Set a Fire

There’s a song that I absolutely love that has the lyrics

Set a fire down in my soul,
that I can’t contain
that I can’t control.
I want more of you God,
I want more of you God!

In the past few weeks I can say that God has been doing this in me. A good friend told me about two people she knew. One attempted suicide. The other committed suicide and past away not too long ago.

She told me she was so scared and had avoided me, because I too was suicidal and depressed not too long before she knew about them. My amazing mother was so brave when she found out about my having those thoughts. She made the courageous decision to admit me into the psychiatric unit.

I’ve been out for a little over a month now and praise God every day for a new day. I praise Him for never giving up on me. But ever since then I’ve grown to become one thing when I think about depression and suicide.

I’m angry.

God has set a fire of compassion in me. He set a fire of Godly anger in me at the stories of people who have attempted or have actually taken their own life – their own soul – away. His heart weeps because these are the very souls He created in His own image. If His heart weeps, then so does mine.
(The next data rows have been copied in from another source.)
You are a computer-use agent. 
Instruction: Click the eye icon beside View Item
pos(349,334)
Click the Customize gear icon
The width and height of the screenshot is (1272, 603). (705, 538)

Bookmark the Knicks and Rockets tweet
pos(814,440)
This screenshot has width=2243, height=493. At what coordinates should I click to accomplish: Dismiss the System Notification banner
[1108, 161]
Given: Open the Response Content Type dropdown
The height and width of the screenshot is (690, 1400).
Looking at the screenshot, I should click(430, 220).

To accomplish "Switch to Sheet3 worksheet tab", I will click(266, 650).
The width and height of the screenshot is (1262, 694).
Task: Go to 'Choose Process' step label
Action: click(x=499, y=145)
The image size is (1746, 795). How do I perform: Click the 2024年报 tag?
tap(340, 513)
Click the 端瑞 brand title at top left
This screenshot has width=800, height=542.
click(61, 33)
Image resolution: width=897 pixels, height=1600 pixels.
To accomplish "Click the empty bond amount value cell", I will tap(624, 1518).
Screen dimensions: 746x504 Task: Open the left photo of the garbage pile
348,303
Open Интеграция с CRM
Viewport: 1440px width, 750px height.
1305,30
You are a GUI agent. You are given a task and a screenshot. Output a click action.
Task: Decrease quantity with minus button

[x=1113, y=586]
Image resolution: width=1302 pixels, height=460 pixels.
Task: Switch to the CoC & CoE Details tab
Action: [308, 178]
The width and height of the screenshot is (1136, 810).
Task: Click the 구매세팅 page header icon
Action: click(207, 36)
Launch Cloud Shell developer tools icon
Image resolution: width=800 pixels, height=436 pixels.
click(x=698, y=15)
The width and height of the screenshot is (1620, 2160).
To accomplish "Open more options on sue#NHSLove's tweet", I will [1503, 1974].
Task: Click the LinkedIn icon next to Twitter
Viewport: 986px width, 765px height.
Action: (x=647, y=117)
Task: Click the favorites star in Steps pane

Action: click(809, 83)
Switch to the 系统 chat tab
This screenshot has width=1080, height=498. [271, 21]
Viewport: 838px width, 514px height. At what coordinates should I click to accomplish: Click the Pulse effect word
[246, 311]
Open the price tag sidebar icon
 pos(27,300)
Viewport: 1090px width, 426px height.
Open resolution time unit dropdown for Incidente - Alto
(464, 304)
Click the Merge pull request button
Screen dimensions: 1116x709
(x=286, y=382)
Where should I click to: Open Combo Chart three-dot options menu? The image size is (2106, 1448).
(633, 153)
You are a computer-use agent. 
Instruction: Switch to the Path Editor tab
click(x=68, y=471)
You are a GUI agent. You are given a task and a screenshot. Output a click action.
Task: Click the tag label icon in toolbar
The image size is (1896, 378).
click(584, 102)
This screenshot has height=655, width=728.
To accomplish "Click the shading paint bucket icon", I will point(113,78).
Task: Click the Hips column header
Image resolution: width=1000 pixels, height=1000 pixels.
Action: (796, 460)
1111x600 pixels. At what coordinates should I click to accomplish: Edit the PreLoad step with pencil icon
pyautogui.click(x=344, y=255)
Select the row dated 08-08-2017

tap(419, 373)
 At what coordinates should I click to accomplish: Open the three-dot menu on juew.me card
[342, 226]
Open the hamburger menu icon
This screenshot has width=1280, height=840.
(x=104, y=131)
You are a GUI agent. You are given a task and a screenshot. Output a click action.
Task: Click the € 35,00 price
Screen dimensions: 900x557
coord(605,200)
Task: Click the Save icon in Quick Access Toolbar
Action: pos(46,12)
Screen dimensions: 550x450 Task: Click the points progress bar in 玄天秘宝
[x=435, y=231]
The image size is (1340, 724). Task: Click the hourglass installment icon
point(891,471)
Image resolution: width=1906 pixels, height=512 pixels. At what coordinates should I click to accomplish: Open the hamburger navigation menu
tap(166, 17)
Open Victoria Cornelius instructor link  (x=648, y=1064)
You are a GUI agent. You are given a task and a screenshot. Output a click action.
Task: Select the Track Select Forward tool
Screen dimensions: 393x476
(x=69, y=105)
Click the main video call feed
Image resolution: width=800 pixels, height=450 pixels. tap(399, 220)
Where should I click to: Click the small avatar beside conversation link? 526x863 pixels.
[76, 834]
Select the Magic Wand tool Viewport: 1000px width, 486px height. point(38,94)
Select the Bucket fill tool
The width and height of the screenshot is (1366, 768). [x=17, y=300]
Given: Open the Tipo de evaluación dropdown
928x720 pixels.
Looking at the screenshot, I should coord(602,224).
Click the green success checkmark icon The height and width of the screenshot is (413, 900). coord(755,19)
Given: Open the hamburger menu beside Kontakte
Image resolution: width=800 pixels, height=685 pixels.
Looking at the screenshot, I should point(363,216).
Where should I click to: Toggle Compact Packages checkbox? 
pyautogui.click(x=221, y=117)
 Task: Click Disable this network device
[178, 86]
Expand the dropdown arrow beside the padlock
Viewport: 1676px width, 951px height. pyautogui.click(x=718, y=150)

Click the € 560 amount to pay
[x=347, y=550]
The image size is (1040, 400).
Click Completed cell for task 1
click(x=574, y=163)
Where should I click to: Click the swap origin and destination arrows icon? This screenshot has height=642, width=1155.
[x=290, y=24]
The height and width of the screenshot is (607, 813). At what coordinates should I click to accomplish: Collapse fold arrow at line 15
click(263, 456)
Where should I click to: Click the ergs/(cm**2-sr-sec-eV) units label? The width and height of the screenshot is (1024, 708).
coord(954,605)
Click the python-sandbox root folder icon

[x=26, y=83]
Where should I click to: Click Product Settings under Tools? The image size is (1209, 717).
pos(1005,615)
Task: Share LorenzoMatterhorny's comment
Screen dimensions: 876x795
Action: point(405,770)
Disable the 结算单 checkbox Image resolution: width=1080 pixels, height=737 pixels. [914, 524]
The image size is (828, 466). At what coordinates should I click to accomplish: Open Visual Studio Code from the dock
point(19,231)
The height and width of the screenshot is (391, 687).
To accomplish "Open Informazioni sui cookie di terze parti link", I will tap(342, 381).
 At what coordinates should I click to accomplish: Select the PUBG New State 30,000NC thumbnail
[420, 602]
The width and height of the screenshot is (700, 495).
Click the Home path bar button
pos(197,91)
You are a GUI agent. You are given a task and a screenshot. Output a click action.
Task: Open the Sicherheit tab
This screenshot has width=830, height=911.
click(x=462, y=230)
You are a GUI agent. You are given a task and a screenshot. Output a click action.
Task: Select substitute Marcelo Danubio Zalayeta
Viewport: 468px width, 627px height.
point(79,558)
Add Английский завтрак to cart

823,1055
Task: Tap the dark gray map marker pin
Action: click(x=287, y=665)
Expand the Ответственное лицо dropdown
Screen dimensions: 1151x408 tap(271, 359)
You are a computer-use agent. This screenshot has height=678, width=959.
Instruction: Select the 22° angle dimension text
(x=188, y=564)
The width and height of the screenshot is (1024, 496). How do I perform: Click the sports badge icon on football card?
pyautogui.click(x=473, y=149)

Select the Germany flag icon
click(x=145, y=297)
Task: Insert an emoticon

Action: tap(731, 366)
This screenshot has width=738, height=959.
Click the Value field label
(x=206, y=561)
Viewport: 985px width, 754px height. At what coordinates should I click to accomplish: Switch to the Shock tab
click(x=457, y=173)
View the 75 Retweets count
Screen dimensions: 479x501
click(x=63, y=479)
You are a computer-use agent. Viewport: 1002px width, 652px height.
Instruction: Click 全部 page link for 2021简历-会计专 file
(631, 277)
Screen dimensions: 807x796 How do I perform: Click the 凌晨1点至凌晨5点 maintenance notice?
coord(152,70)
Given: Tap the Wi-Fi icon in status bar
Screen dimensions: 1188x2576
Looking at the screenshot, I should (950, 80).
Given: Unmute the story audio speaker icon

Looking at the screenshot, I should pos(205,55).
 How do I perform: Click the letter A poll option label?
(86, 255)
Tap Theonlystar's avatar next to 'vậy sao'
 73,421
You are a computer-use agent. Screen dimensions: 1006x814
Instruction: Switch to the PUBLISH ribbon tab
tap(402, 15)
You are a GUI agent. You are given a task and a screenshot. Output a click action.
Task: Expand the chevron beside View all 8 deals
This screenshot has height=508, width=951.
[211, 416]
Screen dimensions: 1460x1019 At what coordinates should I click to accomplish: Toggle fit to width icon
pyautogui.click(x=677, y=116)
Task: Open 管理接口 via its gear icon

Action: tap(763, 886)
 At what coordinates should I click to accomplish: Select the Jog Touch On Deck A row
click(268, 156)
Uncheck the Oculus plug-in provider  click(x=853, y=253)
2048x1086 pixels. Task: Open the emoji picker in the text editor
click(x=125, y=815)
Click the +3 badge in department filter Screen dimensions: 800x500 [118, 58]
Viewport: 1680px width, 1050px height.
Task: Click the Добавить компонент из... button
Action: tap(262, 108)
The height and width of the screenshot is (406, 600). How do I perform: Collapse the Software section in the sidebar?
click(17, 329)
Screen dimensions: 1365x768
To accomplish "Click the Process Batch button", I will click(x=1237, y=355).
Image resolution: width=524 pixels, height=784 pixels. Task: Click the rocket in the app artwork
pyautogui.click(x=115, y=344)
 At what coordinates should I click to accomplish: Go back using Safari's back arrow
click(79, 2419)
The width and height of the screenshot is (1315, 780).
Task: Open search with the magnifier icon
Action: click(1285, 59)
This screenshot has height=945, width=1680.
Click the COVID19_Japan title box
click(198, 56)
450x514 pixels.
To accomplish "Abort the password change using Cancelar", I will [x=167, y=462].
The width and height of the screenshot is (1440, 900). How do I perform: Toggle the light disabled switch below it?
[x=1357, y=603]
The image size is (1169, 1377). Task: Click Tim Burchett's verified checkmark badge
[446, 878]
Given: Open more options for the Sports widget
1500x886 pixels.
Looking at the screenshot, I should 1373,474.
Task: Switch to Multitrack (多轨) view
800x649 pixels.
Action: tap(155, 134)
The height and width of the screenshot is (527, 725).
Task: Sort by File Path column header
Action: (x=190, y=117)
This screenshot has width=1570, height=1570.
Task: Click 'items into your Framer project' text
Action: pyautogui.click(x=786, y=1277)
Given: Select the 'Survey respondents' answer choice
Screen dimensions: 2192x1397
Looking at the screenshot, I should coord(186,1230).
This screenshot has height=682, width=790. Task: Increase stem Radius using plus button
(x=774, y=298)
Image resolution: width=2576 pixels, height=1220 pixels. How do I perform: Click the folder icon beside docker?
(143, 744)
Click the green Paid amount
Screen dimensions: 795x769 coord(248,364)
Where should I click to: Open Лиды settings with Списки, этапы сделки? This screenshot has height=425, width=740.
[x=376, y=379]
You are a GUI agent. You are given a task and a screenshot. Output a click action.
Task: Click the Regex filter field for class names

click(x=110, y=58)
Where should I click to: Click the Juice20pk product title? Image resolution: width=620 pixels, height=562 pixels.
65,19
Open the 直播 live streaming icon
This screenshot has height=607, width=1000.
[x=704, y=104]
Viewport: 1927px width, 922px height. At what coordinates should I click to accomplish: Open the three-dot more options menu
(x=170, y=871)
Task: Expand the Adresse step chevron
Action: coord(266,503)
This is why I created Precious Soul. I love my brothers and sisters deeply, for we’re all children of God. I love them all so much that I have no choice but to fight for them and with them  through prayer and through sharing my thoughts and prayers.

I pray that this blog will continue to spark the fire that God has set in my heart. I pray above all that the fire can spread among each of your hearts. That you — my brother or my sister –can join me as I personally learn more about what it means to love myself as a precious child of God. Discover for yourselves how much God loves and values you.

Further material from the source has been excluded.